Aim of the exercise ::
Quote exactly and only this range of lines in the data below: the line that holds "Given: Disable the Upload image toggle" to the line that holds "Start the project", both included.

Information supplied ::
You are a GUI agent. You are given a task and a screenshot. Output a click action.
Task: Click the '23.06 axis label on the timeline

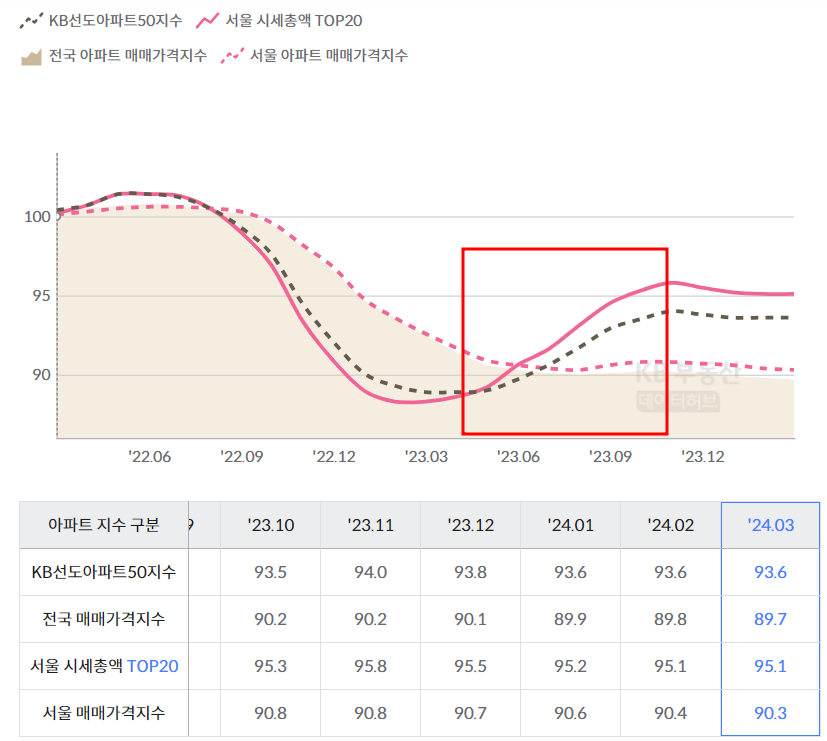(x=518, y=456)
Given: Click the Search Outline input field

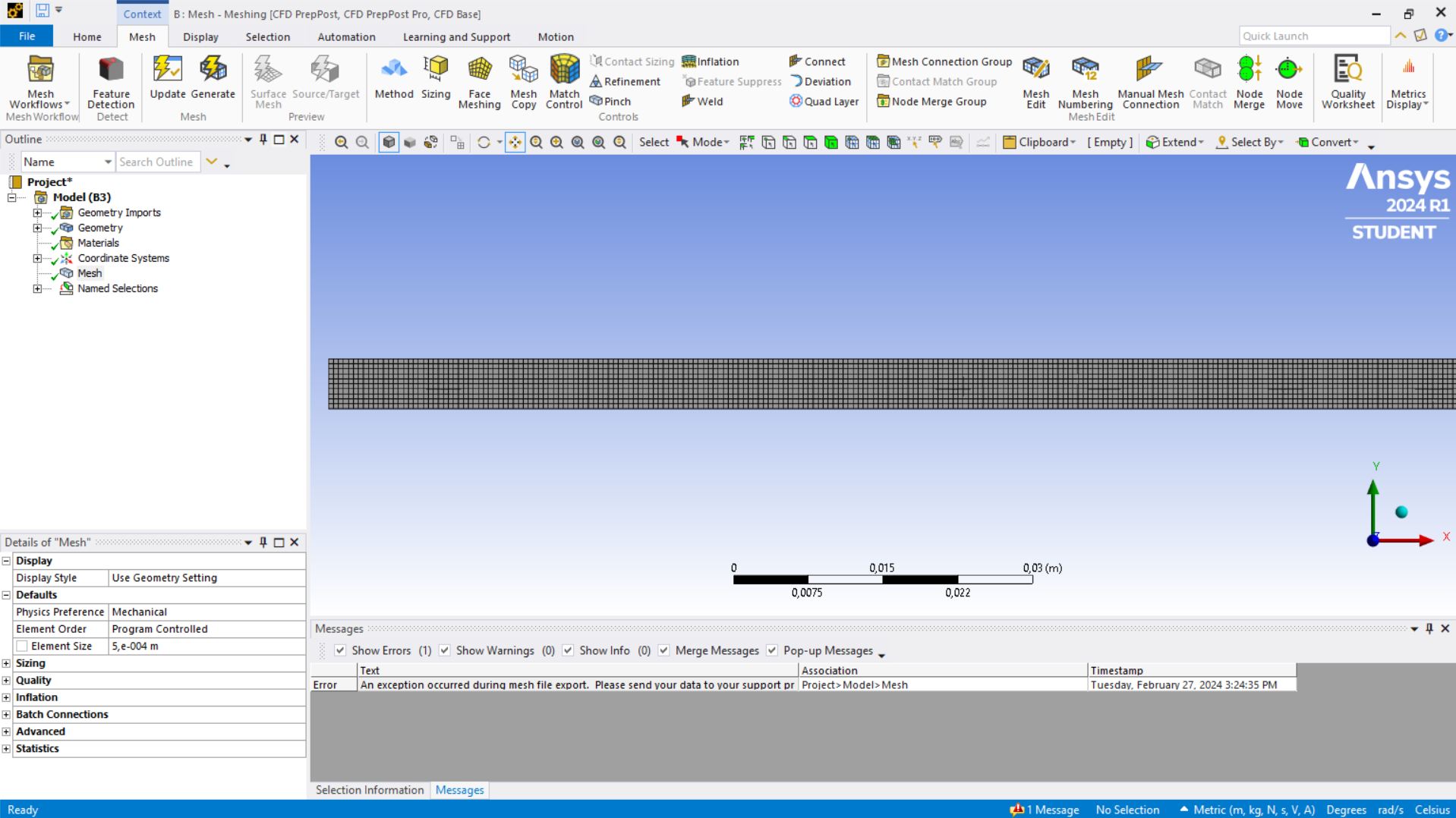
--
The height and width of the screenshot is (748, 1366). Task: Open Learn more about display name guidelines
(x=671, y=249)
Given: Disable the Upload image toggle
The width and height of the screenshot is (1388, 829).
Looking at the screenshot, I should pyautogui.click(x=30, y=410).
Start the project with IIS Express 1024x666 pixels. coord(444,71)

Solved exercise ::
Given: Disable the Upload image toggle
The width and height of the screenshot is (1388, 829).
Looking at the screenshot, I should pyautogui.click(x=30, y=410).
Start the project with IIS Express 1024x666 pixels. coord(444,71)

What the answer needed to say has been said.